■ **Text segment**:
• • • •
I keep hearing that the inflation we’re facing is because of the support that was given to people during the early days of the pandemic. I’m skeptical that the temporary increase in unemployment insurance payments, the checks sent out to all US citizens, and other comparitively miserly financial supports are a significant contributor to inflation.
In grad school I learned about the brilliant business strategies that made American businesses so efficient. Those strategies have gotten us a manufacturing and distribution system so brittle that we’re still facing major shortages. The tactics they used to cut costs in the past are costing us dearly now. Shareholders get the profits, we get the loses. Somehow fast fashion chains can take a skirt from an idea to store racks in two weeks, yet there’s still a struggle to get effective and affordable N95s.
The real reason I’m skeptical about who’s to blame for inflation is that the companies raising prices are turning record profits. If they were simply passing cost increases to customers, profits should be flat. Instead, they’re making more money.
In terms of direct medical costs, Wendell Potter digs into the financial statements of Anthem. Not surprisingly, it's good news for investors, bad for humans.
As Axios put it last year, “Health care has been as profitable as ever during the pandemic. That has been true for both hospitals and health insurers.”
Back in February of 2020, Axios shared CDC findings that one in seven Americans was struggling to pay medical bills. That’s one in seven people, not households.
Here's my naive question of the week: if US health insurance companies have massive profits, why would it be too expensive for the government to offer universal health insurance?
• • • •
■ **Data extract**:
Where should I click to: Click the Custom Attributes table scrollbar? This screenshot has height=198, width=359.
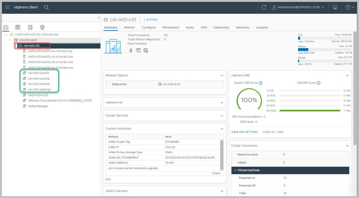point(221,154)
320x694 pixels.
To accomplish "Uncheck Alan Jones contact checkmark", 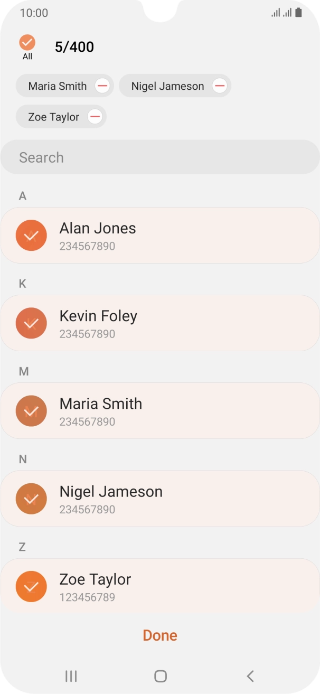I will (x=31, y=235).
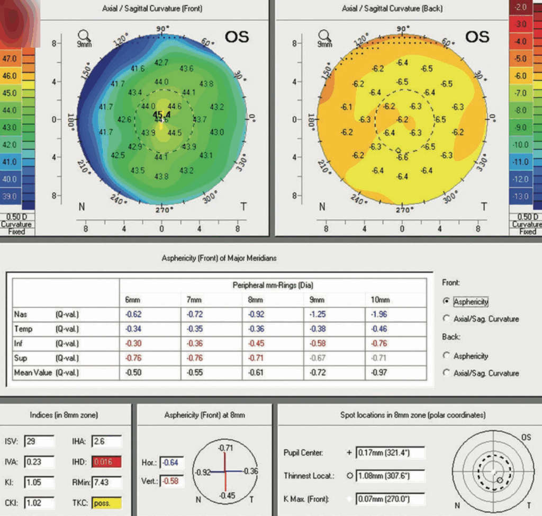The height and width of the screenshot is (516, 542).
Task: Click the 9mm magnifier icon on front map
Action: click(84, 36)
• • • •
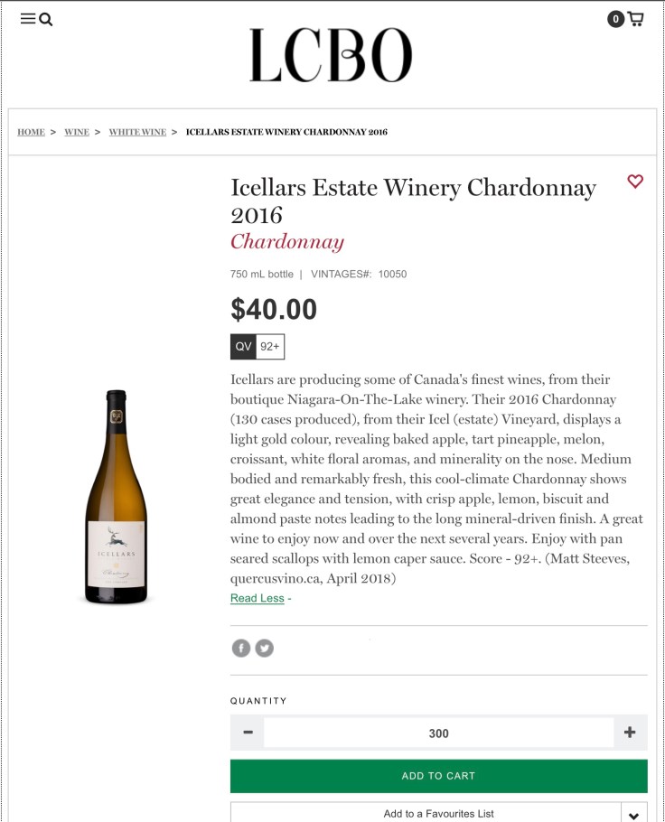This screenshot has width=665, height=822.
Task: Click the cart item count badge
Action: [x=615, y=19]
• • • •
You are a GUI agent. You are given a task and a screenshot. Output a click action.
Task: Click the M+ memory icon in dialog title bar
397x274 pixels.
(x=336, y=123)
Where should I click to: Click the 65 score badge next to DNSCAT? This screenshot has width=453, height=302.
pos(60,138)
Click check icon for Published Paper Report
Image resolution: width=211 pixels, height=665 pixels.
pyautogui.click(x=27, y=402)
• • • •
Rewrite the inflation text starting at "In grad school" and ending at "and affordable N95s.", putting "methods" in place of "strategies" wherever it occurs.

■ **Answer**:
In grad school I learned about the brilliant business methods that made American businesses so efficient. Those methods have gotten us a manufacturing and distribution system so brittle that we’re still facing major shortages. The tactics they used to cut costs in the past are costing us dearly now. Shareholders get the profits, we get the loses. Somehow fast fashion chains can take a skirt from an idea to store racks in two weeks, yet there’s still a struggle to get effective and affordable N95s.